**Source:**
"""

Prince Fortinbras- Page 15 Act 1 Sc 1
“Now, sir, young Fortinbras,
Of unimproved mettle hot and full,
Hath in the skirts of Norway here and there
Sharked up a list of lawless resolutes
For food and diet, to some enterprise
That hath a stomach in ‘t; which is no other
(As it do well appear unto our state)
But to recover of us, by strong hand
And terms compulsatory, those foresaid lands
So by his father lost.”

Prince Fortinbras tries to take the land in which his father lost to Hamlet. He is doing this to get revenge, which all leads back to Old Hamlet’s death. In this quote, Fortinbras is trying to act like a “hero”, that he is set on what he is doing and is sure it’s going to work. Also, the last line, “So by his father lost”, is a perfect place to close this quote because it’s very blatant and indirectly explains that the whole point of doing what’s about to happen, is because of his father’s death.

Queen Gertrude- Page 25 Act 1 Sc 2
“Good Hamlet, cast thy nighted color off,
And let thine eye look like a friend on Denmark.
Do not forever with thy vailed lids
Seek for thy noble father in the dust.
Thou know’st ‘tis common; all that lives must die,
Passing through nature to eternity.”

Hamlet’s mother, Queen Gertrude, tells him to stop complaining, and to try to stop thinking about his father. She says death is common, but Hamlet will still continue to struggle with the loss of his father throughout the rest of my play. Hamlet’s haunted by his father’s ghost, so obviously it’s going to be very difficult to get rid of those thoughts. “All lives must die”, is something he’ll need to learn to realize.

Hamlet- Page 29 Act 1 Sc 2
“O, that this too, too sullied flesh would melt,
Thaw, and resolve itself into a dew,
Or that the Everlasting had not fixed
His canon ‘gainst O God, God,
How stale, flat, and unprofitable
Seem to me all the uses of this world!”

"""

**Input records:**
"""

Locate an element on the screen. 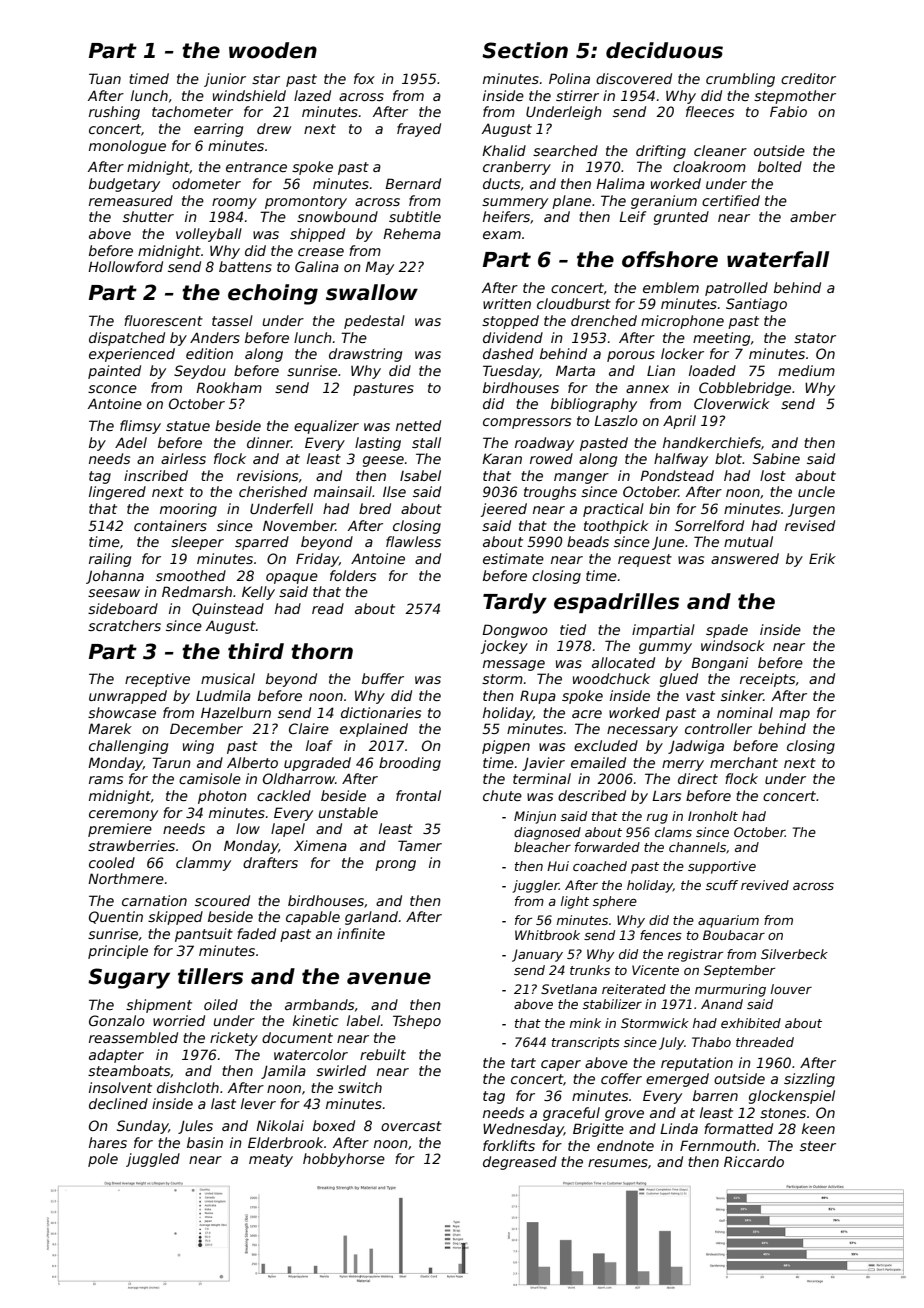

"""
"""

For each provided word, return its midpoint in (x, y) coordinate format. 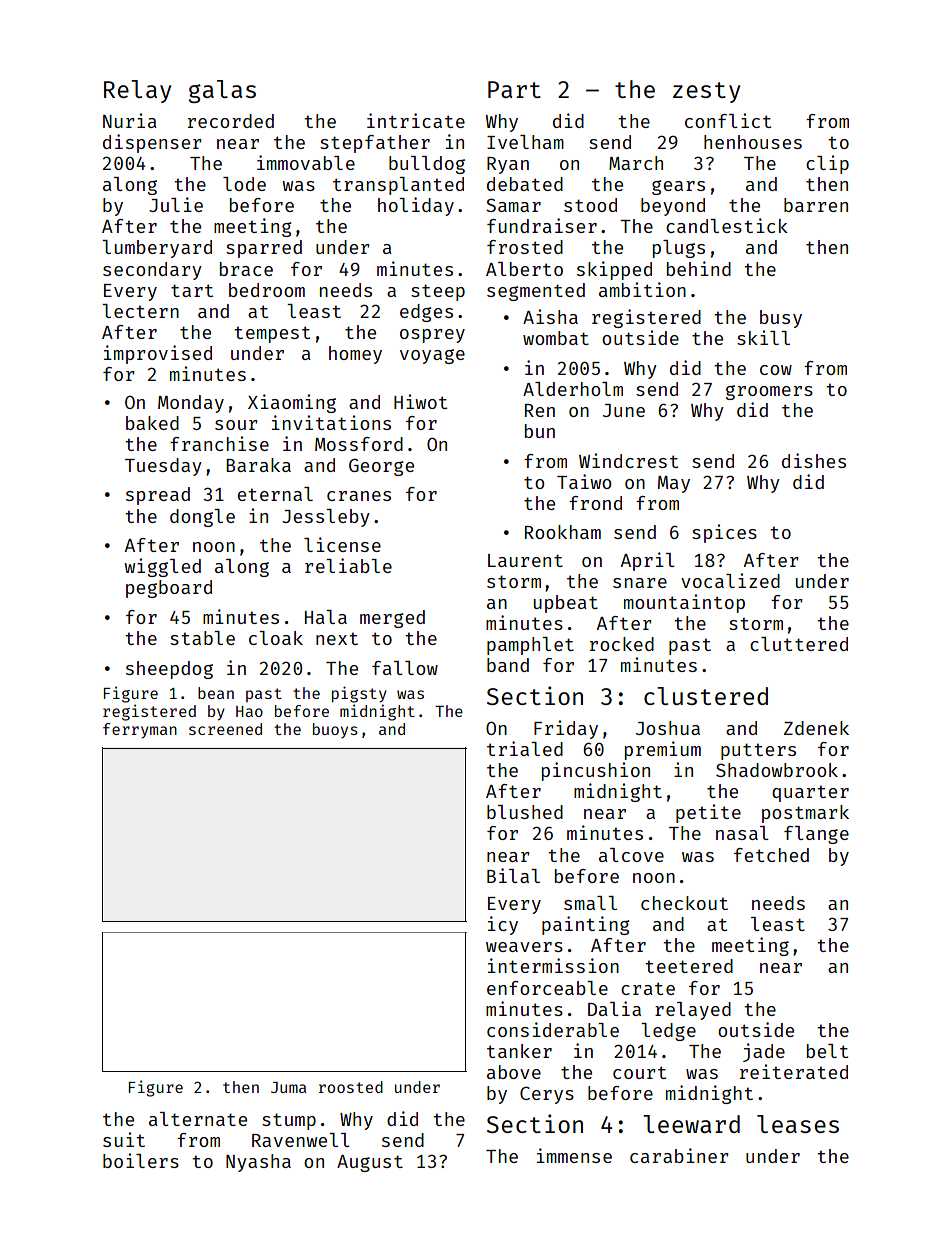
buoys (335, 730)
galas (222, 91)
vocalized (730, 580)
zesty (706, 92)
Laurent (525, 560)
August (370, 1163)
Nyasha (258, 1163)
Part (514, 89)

"""

**Given problem 1:** Copy, without any change, the lines of the listing from the line containing "galas (222, 91)" through the line containing "Part (514, 89)", with both of those lines included.
**Given problem 2:** Proceed with the commentary on the Hamlet quotations, continuing from where it stops.

**Answer 1:**
galas (222, 91)
vocalized (730, 580)
zesty (706, 92)
Laurent (525, 560)
August (370, 1163)
Nyasha (258, 1163)
Part (514, 89)

**Answer 2:**
When Hamlet uses the terms, “flesh” to “melt” and eventually turning into nothing but “dew”, he is using this diction in order to express his anger towards his father’s death. Not only is he angry about that, but also that his mother is remarrying his uncle. This quote makes me believe that Hamlet is going crazy; they way he says it allows me to think that he’s emotionally unstable.

Ghost- Page 61 Act 1 Sc 5
“O horrible, O horrible, most horrible!
If thou hast nature in thee, bear it not.
Let not the royal bed of Denmark be
A couch for luxury and damned incest.
But, howsomever thou pursues this act,
Taint not thy mind, nor let the soul contrive
Against thy mother aught. Leave her to heaven
And to those thorns that in her bosom lodge
To prick and string her.”

The Ghost is telling Hamlet to leave Gertrude out of this situation, which involves revenge. “Leave her to heaven”, is saying leave her alone, and keep her out of it. Hamlet agrees with keeping her out of the situation, however he can’t help himself. All he can think or speak of is his mother’s sexual relationship with his uncle, Claudius, when really, he should be focusing on what he can do to go against him. Hamlet has a sort of obsession with Gertrude, which will cause problems later in the book.